Todos os substantivos de Gálatas 5: 22, 23 eram propostos pelo ocaso. O sol se pondo metamorfoseava a Baía da Guanabara, como no delírio lusitano, num cartático rio que passou em minha vida e meu coração se deixou levar. De nos privar do fôlego e provocar lágrimas copiosas, como poderia ter dito um locutor esportivo.

Mas não ficava aí, repentinamente a avó lhe sussurrava, como se o falar normal comprometesse a serenidade da cena : “Vês os golfinhos?” e continuava a perguntar-lhe erguendo as sobrancelhas. Como que orgulhosos do apoteótico entardecer, golfinhos saltavam das águas em dourados e graciosos arcos, numa coreografia desenhada a compasso, às dezenas. Na barca, ê Cantareira, um silêncio reverente.

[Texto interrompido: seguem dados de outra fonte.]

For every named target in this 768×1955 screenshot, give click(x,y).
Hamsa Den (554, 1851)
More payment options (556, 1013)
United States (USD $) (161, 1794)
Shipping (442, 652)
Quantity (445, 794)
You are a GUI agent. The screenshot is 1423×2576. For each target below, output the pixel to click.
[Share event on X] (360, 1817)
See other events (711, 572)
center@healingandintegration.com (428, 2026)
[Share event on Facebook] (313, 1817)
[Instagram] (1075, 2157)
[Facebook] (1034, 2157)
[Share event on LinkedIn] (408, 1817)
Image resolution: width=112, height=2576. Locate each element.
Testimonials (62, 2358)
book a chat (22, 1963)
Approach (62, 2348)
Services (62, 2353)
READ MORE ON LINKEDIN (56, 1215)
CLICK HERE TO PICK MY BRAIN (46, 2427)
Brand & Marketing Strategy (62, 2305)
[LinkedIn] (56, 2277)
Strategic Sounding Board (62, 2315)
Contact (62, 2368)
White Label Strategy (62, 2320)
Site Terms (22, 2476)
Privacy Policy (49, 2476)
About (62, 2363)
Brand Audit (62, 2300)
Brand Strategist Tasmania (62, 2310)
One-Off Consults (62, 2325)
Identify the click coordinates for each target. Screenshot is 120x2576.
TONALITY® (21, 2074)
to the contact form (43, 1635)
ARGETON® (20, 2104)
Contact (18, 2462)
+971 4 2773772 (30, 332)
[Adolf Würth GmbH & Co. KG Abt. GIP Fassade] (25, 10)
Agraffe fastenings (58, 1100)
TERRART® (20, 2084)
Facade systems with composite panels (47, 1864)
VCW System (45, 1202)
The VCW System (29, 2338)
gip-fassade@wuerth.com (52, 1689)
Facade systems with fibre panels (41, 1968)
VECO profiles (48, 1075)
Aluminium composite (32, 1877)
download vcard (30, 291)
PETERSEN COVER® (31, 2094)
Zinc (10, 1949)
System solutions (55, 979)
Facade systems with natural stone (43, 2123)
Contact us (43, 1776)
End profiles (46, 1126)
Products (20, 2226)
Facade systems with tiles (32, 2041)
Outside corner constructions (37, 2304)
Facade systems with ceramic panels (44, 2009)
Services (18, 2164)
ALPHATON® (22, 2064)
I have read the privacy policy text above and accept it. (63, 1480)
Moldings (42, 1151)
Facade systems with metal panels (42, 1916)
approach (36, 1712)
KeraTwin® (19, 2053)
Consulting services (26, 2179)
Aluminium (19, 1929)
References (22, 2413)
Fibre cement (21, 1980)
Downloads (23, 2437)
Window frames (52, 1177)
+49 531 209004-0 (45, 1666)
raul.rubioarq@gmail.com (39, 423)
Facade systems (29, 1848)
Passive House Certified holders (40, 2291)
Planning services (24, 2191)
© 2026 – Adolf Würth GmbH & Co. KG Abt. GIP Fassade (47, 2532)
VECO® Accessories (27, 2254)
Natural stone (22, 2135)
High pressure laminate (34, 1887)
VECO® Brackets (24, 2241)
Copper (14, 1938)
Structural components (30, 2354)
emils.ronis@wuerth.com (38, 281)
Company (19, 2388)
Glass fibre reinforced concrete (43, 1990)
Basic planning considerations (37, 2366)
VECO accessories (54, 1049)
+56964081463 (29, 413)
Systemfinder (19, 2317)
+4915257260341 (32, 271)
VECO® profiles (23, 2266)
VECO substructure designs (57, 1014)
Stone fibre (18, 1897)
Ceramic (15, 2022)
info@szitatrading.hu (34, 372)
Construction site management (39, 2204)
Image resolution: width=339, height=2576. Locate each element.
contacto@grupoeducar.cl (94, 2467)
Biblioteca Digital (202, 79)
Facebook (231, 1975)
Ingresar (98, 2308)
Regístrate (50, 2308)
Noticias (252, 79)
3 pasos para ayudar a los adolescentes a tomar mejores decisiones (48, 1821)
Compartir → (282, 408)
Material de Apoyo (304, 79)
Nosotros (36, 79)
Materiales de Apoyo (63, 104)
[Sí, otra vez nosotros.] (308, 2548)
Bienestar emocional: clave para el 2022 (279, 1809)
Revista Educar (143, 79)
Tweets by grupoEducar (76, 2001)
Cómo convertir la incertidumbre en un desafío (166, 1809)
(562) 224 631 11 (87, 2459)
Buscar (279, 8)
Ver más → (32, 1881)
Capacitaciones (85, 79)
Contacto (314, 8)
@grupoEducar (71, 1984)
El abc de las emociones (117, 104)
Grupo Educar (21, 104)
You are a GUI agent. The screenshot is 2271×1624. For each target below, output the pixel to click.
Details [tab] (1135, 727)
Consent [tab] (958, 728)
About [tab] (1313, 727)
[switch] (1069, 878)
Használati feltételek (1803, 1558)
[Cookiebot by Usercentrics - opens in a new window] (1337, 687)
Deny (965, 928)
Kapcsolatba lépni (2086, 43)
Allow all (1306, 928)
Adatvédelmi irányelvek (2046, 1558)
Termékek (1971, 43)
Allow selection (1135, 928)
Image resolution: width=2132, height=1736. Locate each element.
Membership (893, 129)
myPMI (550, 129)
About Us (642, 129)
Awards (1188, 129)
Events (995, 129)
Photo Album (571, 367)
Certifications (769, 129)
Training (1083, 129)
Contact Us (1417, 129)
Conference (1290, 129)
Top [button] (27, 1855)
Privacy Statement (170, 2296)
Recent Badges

Emoções são coisas muito perigosas. Emoções matam. Era demasiadamente estupendo. Sua alma que não era pequena, transbordava de tanta beleza. Beleza que não entendia e se punha a chorar. Tudo naquela realidade possuía um sentimento póstumo que o fragilizava. Chorava, chorava, chorava até adormecer no reconfortante colo da avó. Aí, como num conto de fadas, ou num sonho, o que vem a ser uma redundância, já estava na loja, ou venda, como queira, com seu picolé de maracujá pingando no terninho de poeta, coisa que punha a mãe fora de si. A avó não ligava. A vida tinha então gosto perfumado de picolé de maracujá.

Com todo carinho que crianças e plantas necessitam para crescerem normais, era cultivado no morro dos fundos da casa, onde havia a nascente, uma floresta mágica de bertalha, espinafre e pimentões numa combinação sinfônica de cheiros e em tão grande quantidade que era base principal de todas as refeições da casa. Tudo levava pimentão: verde, vermelho ou amarelo ou os três, se fosse o caso. E pelo sim ou pelo não, ou o que isto possa significar, à noitinha sopa de bertalha com pimentões. Espinafre com ovos? Era como o frango, figura fácil nos almoços. O frango era o que hoje se convencionou chamar caipira, direto do galinheiro, no fundo do quintal, os ovos também.

Tudo isso a três quartos de hora do Rio de Janeiro: trinta minutos na barca da Cantareira e quinze no bonde Santa Rosa.

Ia me esquecendo, além de tudo aquilo, na loja também residia um grande gato rajado de amarelo, nobre no porte e no nome: Fidalgo.

O avô passava as manhãs sentado, sob o sol generoso, em frente a loja desenhando aquele gato, a grafite, sobre o papel de embrulho, incansavelmente: saltando; correndo; caminhando; brincando; dormindo, saltando novamente... Fazia uns quatro ou cinco desenhos a cada manhã. E de quinze em quinze dias, quando da sua visita , o menino recolhia os desenhos. Escolhia os melhores, claro, do ponto de vista de um menino vestido de poeta, e os levava para casa: sua coleção particular. Para se ter idéia precisa da quantidade, eram mais ou menos sessenta desenhos, a cada quinzena, uns cem por mês. E o avô fazia isso anos, compulsivamente. Os outros desenhos permaneciam guardados sob o balcão principal onde ficavam também outros papéis; revistas; jornais; que serviam para embalar produtos delicados: ovos de galinha; pata ou codorna, por exemplo.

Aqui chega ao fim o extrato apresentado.